When your child is divorcing, you want to do whatever you can to help him or her through this difficult time. You may also have many questions, including questions about your grandchildren. Will they be all right? Where will they live? Most importantly, will you ever get to see them again?
The answers to those questions are, for the most part, up to your grandchildren’s parents. If you hope to maintain a close connection to your grandchildren, take care to keep your relationship with both parents friendly. Avoid getting involved in arguments or messy details. Try to be a calm harbor for your grandchildren amidst the tumultuous seas of divorce.
Grandparent visitation is largely up to the children’s parents
According to the U.S. Supreme Court, a parent has a constitutional right to make choices about the care and custody of his or her children. New Jersey courts respect that right and presume that parents’ decisions are in their children’s best interest. Judges only override parental decisions in extreme situations.
Grandparent visitation must be in the children’s best interests
A voluntary visitation arrangement is the easiest for everyone involved.

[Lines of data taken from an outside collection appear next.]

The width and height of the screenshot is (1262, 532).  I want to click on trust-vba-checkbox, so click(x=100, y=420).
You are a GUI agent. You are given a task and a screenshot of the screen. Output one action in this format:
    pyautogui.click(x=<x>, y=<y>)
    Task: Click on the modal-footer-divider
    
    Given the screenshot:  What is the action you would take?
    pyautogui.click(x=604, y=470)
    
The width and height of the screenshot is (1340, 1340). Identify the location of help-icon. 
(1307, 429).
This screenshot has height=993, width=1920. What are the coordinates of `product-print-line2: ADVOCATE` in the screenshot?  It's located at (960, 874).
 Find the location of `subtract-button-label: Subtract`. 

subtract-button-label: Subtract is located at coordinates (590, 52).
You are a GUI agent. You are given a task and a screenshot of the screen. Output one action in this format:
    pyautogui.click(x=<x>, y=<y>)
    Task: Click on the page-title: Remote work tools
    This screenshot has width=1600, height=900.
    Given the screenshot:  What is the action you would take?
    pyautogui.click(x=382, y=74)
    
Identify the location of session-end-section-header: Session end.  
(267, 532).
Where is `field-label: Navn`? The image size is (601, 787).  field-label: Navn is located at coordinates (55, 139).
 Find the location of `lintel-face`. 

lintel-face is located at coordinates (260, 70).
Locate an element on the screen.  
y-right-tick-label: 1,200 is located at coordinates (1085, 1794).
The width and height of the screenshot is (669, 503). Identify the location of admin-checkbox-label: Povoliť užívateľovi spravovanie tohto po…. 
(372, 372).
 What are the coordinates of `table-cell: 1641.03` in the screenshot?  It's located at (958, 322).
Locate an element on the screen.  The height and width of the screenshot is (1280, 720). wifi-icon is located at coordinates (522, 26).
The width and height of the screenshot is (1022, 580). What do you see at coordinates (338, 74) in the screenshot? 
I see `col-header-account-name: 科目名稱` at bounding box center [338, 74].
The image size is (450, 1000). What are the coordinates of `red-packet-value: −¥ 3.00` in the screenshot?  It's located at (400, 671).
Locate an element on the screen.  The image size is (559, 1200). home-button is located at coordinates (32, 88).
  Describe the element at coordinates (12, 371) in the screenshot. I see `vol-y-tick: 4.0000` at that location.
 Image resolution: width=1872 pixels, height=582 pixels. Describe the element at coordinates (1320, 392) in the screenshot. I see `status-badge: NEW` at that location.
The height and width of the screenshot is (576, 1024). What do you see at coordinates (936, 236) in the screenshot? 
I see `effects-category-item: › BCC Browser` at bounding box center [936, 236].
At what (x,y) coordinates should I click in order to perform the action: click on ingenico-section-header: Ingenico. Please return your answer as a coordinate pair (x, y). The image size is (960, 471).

If your grandchildren’s parents object to visitation, their decision will stand unless you prove that the children would suffer harm without the visitation. New Jersey law requires you to be specific about the alleged harm: “They might miss grandma and grandpa” is not enough. For a court to award grandparent visitation, you must also show that visitation would be in the children’s best interest.
If your grandchildren are not at risk of genuine harm, aim for mutually agreeable visits. Forcing visitation is likely to damage your relationship rather than improving it.